Task goal: Repeat the lines of the listing below exactly, starting at the line containing "You are a computer-use agent. 1610x1081" and ending at the last line of the listing.

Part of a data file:
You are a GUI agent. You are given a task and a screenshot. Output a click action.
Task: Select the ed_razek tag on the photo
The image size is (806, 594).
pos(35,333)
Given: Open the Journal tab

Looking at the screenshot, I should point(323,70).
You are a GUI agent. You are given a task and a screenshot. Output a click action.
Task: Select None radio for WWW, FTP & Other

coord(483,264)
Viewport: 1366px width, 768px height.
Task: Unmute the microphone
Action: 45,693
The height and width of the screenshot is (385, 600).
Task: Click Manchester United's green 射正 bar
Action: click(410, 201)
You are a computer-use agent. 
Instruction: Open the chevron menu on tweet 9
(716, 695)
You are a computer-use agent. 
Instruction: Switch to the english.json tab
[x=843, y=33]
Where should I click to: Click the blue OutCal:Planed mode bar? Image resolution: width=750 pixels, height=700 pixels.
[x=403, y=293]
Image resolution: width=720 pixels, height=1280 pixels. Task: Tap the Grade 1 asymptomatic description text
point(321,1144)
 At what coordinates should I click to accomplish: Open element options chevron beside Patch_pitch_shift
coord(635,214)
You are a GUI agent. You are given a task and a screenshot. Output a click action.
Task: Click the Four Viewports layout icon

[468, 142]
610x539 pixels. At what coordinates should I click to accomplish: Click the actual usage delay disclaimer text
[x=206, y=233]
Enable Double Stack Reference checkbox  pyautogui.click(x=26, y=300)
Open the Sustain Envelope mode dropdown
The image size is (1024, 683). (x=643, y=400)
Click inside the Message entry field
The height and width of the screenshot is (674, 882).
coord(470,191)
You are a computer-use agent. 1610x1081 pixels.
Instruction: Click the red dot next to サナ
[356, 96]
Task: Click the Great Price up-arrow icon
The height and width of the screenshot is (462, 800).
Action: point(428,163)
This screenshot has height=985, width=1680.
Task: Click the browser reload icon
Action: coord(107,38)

The answer:
You are a computer-use agent. 1610x1081 pixels.
Instruction: Click the red dot next to サナ
[356, 96]
Task: Click the Great Price up-arrow icon
The height and width of the screenshot is (462, 800).
Action: point(428,163)
This screenshot has height=985, width=1680.
Task: Click the browser reload icon
Action: coord(107,38)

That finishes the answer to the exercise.